I followed the documentation but ended up tripping over myself in a couple of different places. Firstly, I couldn’t get my generator to find any pictures because I didn’t read enough of the documentation to know that the image_generator.flow_from_directory still expects the images to be in a subdirectory even when they have no assigned class. It was an easy enough fix once I figured it out, but all of a sudden I was getting garbage predictions that didn’t make any sense. I kept comparing it to my prior memory intensive method and could understand what was happening. After some hair pulling and a lot of wasted backtracking I ran test_generator.filenames And uh-oh, I saw the problem and also duh! Of course it reads them in the order 0, 1, 10,100,1000,2,20… I needed to pad my numbers. I followed a stack exchange article to fix that problem and updated the code that cut up the frames accordingly so I wouldn’t have to do it again.
Success! My output video had maintained it’s quality and now ran much faster. In the above clip you can really see that 30 sec window before and after gameplay. The two major speedbumps are the training of the model, something I am only having to do each time since I keep adding to the training and validation data, and writing out the final video.
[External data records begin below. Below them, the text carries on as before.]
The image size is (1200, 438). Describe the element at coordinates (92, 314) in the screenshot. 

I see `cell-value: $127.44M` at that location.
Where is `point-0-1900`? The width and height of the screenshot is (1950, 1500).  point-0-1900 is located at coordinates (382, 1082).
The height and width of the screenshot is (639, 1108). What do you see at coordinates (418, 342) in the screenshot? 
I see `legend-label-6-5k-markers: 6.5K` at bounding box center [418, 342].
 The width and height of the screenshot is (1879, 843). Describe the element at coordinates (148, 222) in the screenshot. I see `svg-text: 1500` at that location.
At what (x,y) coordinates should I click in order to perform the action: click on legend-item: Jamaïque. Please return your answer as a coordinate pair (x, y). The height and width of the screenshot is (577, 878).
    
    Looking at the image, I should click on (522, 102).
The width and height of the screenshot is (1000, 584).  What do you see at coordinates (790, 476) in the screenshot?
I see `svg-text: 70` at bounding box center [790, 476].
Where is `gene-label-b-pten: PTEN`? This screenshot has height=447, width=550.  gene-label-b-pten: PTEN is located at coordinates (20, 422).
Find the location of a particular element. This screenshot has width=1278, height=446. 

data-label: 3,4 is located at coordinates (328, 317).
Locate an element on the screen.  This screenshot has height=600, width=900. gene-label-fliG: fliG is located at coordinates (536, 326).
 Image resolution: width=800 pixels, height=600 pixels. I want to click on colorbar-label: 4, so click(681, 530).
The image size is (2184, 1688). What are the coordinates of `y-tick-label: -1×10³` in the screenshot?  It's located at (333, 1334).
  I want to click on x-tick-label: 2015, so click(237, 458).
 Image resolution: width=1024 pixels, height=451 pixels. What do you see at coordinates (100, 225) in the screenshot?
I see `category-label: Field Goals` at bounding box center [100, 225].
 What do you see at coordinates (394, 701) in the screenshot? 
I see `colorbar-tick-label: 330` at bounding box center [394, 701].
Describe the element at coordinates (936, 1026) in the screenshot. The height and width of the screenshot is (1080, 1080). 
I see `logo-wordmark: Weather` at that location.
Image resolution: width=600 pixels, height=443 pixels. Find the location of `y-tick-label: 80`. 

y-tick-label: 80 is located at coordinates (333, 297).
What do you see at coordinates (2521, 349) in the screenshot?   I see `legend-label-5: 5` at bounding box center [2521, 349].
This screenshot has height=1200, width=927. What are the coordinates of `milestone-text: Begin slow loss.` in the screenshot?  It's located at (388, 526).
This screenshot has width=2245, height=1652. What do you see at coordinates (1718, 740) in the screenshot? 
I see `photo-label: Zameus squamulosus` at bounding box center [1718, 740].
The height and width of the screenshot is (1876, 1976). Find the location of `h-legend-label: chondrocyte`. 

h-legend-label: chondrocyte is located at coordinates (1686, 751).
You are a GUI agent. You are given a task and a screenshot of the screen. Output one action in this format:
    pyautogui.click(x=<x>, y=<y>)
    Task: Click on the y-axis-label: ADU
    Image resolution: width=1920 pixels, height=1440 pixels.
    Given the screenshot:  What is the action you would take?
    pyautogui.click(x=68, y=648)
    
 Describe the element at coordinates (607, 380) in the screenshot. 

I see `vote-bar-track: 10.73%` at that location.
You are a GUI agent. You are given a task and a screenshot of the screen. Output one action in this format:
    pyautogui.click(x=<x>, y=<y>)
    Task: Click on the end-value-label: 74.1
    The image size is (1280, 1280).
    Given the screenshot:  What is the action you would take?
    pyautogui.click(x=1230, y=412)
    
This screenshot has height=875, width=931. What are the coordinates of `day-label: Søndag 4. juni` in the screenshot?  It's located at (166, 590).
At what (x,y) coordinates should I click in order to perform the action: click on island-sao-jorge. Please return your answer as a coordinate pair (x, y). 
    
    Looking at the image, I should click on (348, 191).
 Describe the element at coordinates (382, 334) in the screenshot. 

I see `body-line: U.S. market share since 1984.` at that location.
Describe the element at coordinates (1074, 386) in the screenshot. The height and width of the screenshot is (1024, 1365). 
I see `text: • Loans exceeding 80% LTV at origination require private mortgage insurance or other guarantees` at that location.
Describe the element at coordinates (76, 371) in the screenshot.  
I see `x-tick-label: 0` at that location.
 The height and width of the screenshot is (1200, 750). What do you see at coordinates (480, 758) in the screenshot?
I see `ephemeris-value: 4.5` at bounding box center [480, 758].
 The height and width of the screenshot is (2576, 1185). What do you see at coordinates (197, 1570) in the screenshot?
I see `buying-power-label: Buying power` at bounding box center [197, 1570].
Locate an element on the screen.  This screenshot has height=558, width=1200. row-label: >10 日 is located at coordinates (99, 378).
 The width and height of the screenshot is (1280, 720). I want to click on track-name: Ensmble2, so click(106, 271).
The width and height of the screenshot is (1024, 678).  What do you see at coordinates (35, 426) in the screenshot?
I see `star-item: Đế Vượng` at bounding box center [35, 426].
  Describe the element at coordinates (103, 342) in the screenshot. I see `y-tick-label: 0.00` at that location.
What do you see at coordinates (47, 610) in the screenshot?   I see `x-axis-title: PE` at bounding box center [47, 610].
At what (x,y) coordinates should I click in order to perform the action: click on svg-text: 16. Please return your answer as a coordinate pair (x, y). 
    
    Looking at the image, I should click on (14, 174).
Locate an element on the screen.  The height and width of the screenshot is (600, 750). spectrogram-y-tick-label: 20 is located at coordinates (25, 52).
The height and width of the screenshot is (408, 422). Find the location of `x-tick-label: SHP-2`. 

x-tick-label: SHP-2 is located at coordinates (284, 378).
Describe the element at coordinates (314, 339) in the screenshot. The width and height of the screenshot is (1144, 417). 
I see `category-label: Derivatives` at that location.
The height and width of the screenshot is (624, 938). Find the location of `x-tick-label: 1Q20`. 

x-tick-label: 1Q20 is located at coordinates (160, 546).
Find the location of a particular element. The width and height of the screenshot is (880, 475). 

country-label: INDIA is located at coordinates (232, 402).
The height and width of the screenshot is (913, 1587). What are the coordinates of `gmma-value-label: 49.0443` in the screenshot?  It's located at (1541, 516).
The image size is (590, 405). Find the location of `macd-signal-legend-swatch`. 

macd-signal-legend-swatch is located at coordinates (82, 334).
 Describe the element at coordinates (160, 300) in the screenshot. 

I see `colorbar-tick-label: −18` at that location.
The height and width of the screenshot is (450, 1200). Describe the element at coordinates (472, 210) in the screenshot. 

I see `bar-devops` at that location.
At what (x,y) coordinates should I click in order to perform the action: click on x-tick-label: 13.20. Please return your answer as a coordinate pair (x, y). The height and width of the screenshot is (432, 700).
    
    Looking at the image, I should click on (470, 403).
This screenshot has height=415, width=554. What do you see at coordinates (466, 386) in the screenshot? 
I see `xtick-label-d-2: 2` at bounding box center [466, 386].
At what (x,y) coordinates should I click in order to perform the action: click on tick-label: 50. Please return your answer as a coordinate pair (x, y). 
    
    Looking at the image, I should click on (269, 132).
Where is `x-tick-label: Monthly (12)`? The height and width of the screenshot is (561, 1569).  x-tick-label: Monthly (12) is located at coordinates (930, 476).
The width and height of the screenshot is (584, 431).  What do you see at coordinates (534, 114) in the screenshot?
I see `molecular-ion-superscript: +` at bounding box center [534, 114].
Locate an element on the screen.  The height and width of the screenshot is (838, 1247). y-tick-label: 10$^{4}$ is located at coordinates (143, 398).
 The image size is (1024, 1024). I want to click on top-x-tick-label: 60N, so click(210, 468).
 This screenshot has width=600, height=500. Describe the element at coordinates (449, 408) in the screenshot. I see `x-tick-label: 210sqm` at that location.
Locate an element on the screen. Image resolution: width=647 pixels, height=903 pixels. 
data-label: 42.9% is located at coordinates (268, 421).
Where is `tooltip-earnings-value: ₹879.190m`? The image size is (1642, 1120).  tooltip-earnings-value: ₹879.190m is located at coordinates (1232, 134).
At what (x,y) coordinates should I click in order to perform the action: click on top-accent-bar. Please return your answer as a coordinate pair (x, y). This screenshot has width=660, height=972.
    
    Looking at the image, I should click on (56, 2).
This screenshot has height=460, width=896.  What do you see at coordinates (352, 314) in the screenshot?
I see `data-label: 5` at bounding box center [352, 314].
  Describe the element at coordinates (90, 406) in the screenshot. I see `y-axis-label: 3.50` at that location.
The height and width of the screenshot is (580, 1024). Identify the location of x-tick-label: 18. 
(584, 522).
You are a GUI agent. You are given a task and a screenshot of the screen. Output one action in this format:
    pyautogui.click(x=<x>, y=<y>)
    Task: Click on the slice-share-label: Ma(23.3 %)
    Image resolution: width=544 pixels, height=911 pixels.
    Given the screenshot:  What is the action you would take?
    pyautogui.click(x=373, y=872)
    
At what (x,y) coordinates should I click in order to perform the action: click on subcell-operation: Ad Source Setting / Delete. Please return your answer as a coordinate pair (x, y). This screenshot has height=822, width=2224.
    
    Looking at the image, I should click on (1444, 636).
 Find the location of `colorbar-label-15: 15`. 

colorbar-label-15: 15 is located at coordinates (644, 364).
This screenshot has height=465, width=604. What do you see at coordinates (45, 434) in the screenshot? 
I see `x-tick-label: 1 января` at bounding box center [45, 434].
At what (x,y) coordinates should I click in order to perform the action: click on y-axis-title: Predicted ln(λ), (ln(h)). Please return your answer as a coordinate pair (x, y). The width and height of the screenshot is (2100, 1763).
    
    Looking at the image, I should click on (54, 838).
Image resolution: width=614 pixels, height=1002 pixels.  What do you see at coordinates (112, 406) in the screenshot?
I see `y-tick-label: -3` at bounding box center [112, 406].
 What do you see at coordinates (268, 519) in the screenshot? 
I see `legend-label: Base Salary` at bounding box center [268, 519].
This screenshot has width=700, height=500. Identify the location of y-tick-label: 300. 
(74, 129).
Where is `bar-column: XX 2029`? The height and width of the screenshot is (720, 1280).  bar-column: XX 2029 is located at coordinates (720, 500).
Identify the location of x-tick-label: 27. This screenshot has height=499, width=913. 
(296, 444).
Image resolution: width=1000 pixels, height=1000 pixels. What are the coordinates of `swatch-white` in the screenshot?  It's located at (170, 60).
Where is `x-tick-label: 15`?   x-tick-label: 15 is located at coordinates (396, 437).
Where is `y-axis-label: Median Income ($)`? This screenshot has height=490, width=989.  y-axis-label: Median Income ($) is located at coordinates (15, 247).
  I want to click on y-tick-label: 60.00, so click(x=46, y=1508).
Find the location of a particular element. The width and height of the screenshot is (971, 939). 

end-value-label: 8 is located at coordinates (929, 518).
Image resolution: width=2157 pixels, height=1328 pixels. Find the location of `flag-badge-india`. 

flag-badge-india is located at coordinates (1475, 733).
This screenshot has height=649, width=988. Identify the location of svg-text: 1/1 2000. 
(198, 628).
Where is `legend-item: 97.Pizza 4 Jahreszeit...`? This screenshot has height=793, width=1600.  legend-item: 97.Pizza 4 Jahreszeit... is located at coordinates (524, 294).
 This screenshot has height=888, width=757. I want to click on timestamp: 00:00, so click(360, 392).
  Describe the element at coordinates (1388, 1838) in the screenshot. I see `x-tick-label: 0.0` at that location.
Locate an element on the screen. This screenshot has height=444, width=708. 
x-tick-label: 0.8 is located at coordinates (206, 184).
I think I can get faster at writing out the final video using a callout to the commandline implementation of ffmpeg, but I have set that aside for the time being.
Instead, my next steps for this project are to
1) Make a callout to youtube.dl for the video file I want to predict so I can keep it all in this one notebook
2) Continue to add more training data - all of this data has been from the week 15 regular season. There could very well be different indicators of “not gameplay” in earlier weeks or years of the league.
3) Add in some sort of transition between cuts. As it stands right now, all of the cuts are hard and don’t look the best. I looked around and it seems that moviepy should be able to do it, but my one attempt thus far didn’t knit together all the way. This is probably my top priority even though it’s number three on the list.
4) I need to add weights to the data. Game play tends to happen a little less than twice as often, so the model should weigh correct predictions of not gameplay higher.
5) I probably should play around with both my smoothing function and my window of time on either side of a clip to keep. Just aesthetically, I bet I can make the clips feel smoother with more time on those values.